I must also add here that after our Spring Victory, we had a new war. It should also he stressed here how much we wanted peace in this case. The Pol Pot regime in Kampuchea, a puppet regime of Peking, invaded our southwestern border areas and committed unforgivable crimes on our own territories. Even so, we patiently asked them to negotiate in order to have normal relations between the two countries.
But they thought that this was a sign of weakness and so they stepped up the war even further, forcing us to strike back. And once we struck hack we had to fight to the degree which we deemed necessary to fully defend the security of the Socialist Republic of Vietnam. These things are quite evident. Therefore, at the present time, while we have to concentrate all our energy to building socialism we also have to be vigilant and he ready to fight at any time to defend our beloved country. And I must add that peace cannot he piecemeal.
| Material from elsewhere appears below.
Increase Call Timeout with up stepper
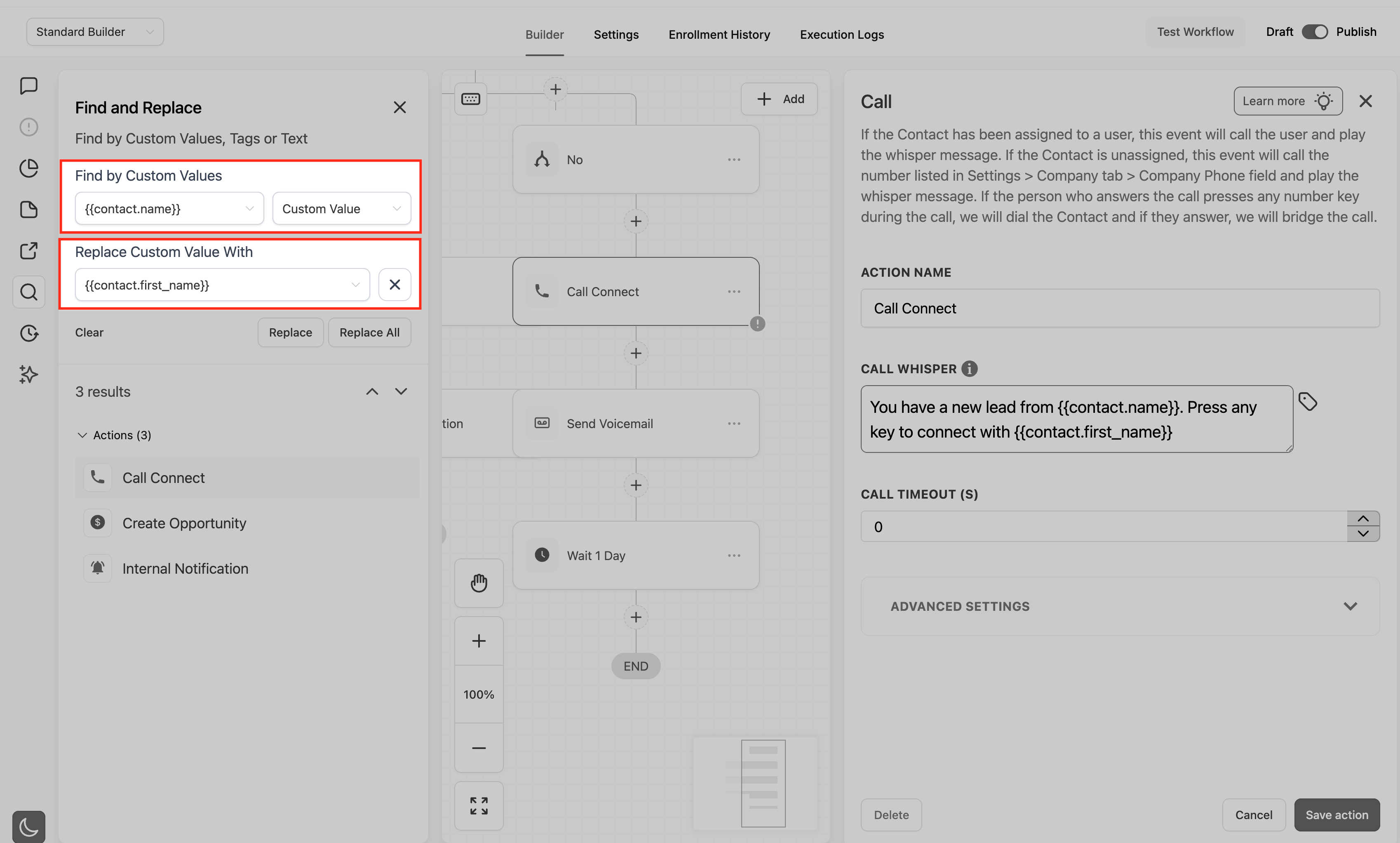The height and width of the screenshot is (843, 1400). (1362, 519)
Therefore, we are trying our best to contribute to peace in this whole region. And this is the objective, the direction, of our diplomatic activities at the present time and also in the past as I am sure you all know very well. In short the Vietnamese people at this period have the greatest determination to do their utmost to protect freedom and independence and to build socialism and, at the same time, to do their best to contribute to peace, national independence, democracy and social developments in this region and elsewhere in the world. Thank you, friends. (Laughter) I'm glad that its all over!